Arlene Cloete (42) grows up north of Cape Town, South Africa. She grew up in a family of teachers; both parents taught high school. She herself was mostly developing her creativity.
I had more of a creative love, painting, sewing, crafts. I felt most comfortable in that space.
She also knew early on that she did not want to be a teacher. Her father had information technology developments in his sights. He inferred that from the three or more newspapers he read daily to keep up with current events. He encouraged Arlene to take a technical track in high school. There she will learn programming, among other things. It is an intensive program that she decides to quit after six months.
It was so far out of my comfort zone. I love technology, but I found that programming was too abstract. It separated me from my creativity, so to speak.
However, she does love people and wants to be able to support them. This is how she ended up studying Human Resource Management. Group dynamics and organizational science suit her. She works for a long time in retail as a senior HR advisor; it is a world she knows. Until her knowledge is called upon again and again when questions arise in the company that are related to Business & IT.
Arlene tells how the ever-accelerating digitalization never ceased to fascinate her. She saw the world around her changing and decided she didn’t want to be left behind. She started looking for a way to combine her love of technology and innovation with her knowledge of organizations.
I wanted to be able to stay in touch with people, but combine this with my interest in innovation and technology.
So she begins an education in business and systems analysis at a technical university. She eventually earns a master’s degree and wins a management development trust scholarship there. She goes to work as an IT business analyst.
Arlene speaks fluent German, growing up in a German church community. She, like many fellow South Africans, feels a connection to Europe. One of her sisters now lives and works in London as a biomedical researcher. London didn’t become it, but neither was Holland a fait accompli. Then Arlene came into contact with Froke, one of the business managers of Isatis Business Solutions. Initially she and Froke Gilsing (business manager) are looking for projects in South Africa, but soon Arlene sees this as the opportunity to follow her intuition to the Netherlands.
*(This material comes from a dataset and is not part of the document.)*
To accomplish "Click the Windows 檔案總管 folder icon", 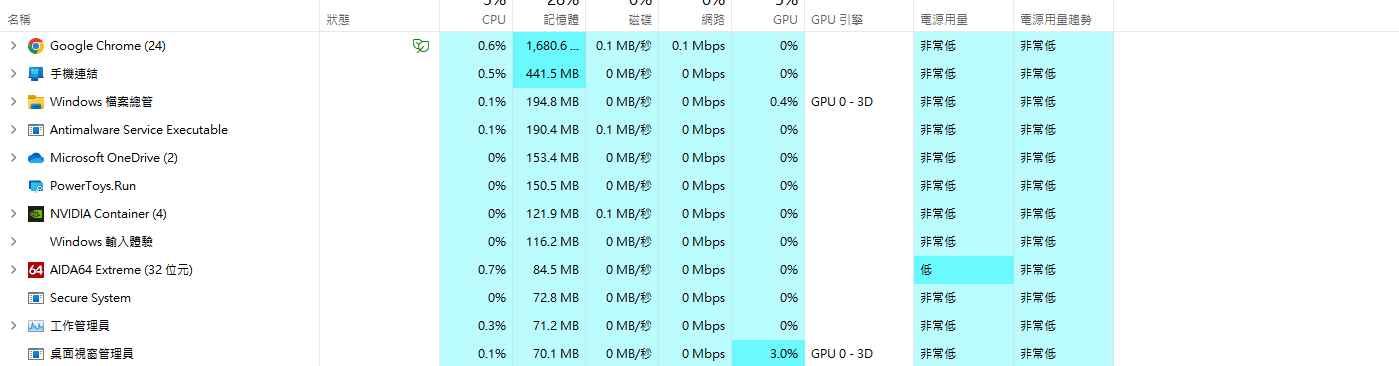I will pyautogui.click(x=36, y=102).
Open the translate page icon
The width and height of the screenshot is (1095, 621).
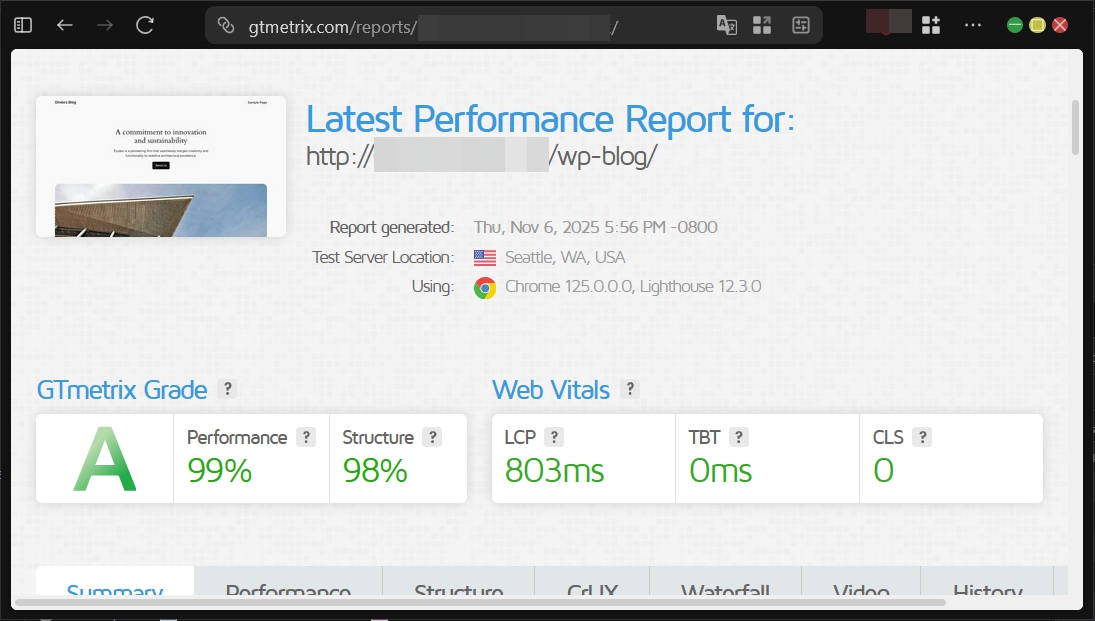pyautogui.click(x=727, y=26)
I felt that in the Netherlands there is so much innovation, and such a mix of people, nature and technology. That has always attracted me.
Arlene now lives and works in utrecht as an Agile Project Management consultant. With her experience in guiding technical projects and human resource management, she uses the agile framework to guide teams.
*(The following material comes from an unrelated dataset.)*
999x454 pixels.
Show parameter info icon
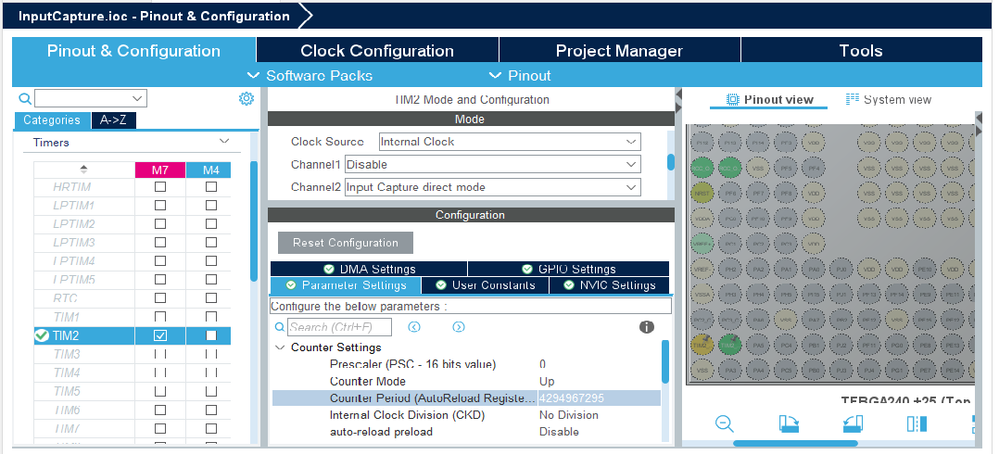647,327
What she wants now? To help teams develop. That requires new leadership. One in which communication, empathy and listening are central. Ensuring that analysts don’t work in silos, but really can, learn and want to reach solutions together. That is what she can add to technically skilled environments. This is also something she can beämen from her own experience; she has had to leave behind the feeling of always wanting to be the best kid in the class.
Feel what it feels like to fail forward, and experiment.
Arlene believes in the process, and also in good guidance for it. Ingredients for this include routine, authenticity of all team members and an achievable rhythm in which people are given room to do things differently. What, according to her, makes a good scrum master? According to Arlene, a Scrum Master is there first and foremost for the team, and is about creating an environment where people feel supported.
You create the environment not for them, but with them. That’s how I want to enter this role.